Activity – Scan the records below for the line with "Screen dimensions: 754x642" and the line with "Task: Click the blue location pin icon". Repeat those two lines and every line between them exactly, and nothing else.

Saved data entries –
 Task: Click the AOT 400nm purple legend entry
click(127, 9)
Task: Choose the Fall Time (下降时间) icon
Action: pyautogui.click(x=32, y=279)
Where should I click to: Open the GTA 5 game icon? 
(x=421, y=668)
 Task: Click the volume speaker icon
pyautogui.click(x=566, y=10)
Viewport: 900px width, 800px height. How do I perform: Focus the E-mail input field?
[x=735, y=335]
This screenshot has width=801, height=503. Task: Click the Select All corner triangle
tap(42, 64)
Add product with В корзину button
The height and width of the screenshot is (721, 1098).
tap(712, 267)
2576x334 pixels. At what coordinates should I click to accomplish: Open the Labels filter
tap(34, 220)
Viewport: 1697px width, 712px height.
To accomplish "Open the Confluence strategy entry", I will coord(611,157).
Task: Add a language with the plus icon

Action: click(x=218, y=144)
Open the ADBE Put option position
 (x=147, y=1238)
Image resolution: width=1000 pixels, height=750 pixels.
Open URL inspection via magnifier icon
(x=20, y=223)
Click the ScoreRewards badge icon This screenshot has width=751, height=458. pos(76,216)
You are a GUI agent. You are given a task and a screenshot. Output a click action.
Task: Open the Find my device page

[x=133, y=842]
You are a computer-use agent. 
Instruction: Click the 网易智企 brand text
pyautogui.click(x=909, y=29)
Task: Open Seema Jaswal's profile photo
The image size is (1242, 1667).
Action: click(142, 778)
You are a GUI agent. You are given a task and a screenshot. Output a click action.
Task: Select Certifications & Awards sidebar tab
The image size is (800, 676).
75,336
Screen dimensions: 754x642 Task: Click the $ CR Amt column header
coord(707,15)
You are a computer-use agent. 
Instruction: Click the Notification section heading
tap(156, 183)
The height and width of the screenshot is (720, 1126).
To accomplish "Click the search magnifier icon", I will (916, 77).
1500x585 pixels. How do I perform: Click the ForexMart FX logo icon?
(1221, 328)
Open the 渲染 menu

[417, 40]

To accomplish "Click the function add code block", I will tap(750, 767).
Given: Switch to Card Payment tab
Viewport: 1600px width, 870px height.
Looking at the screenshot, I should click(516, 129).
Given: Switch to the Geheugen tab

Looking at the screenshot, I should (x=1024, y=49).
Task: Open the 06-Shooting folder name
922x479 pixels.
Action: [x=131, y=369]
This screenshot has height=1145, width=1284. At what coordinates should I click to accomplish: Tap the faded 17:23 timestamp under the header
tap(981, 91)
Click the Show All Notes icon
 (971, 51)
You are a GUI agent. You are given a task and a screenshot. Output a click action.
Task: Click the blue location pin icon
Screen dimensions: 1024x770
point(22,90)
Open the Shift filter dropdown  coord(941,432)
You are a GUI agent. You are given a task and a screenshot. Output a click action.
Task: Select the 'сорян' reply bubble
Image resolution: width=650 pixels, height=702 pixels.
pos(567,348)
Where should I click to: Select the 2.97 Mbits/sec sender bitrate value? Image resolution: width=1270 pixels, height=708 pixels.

Response to the exercise –
Screen dimensions: 754x642 Task: Click the $ CR Amt column header
coord(707,15)
You are a computer-use agent. 
Instruction: Click the Notification section heading
tap(156, 183)
The height and width of the screenshot is (720, 1126).
To accomplish "Click the search magnifier icon", I will (916, 77).
1500x585 pixels. How do I perform: Click the ForexMart FX logo icon?
(1221, 328)
Open the 渲染 menu

[417, 40]

To accomplish "Click the function add code block", I will tap(750, 767).
Given: Switch to Card Payment tab
Viewport: 1600px width, 870px height.
Looking at the screenshot, I should click(516, 129).
Given: Switch to the Geheugen tab

Looking at the screenshot, I should (x=1024, y=49).
Task: Open the 06-Shooting folder name
922x479 pixels.
Action: [x=131, y=369]
This screenshot has height=1145, width=1284. At what coordinates should I click to accomplish: Tap the faded 17:23 timestamp under the header
tap(981, 91)
Click the Show All Notes icon
 (971, 51)
You are a GUI agent. You are given a task and a screenshot. Output a click action.
Task: Click the blue location pin icon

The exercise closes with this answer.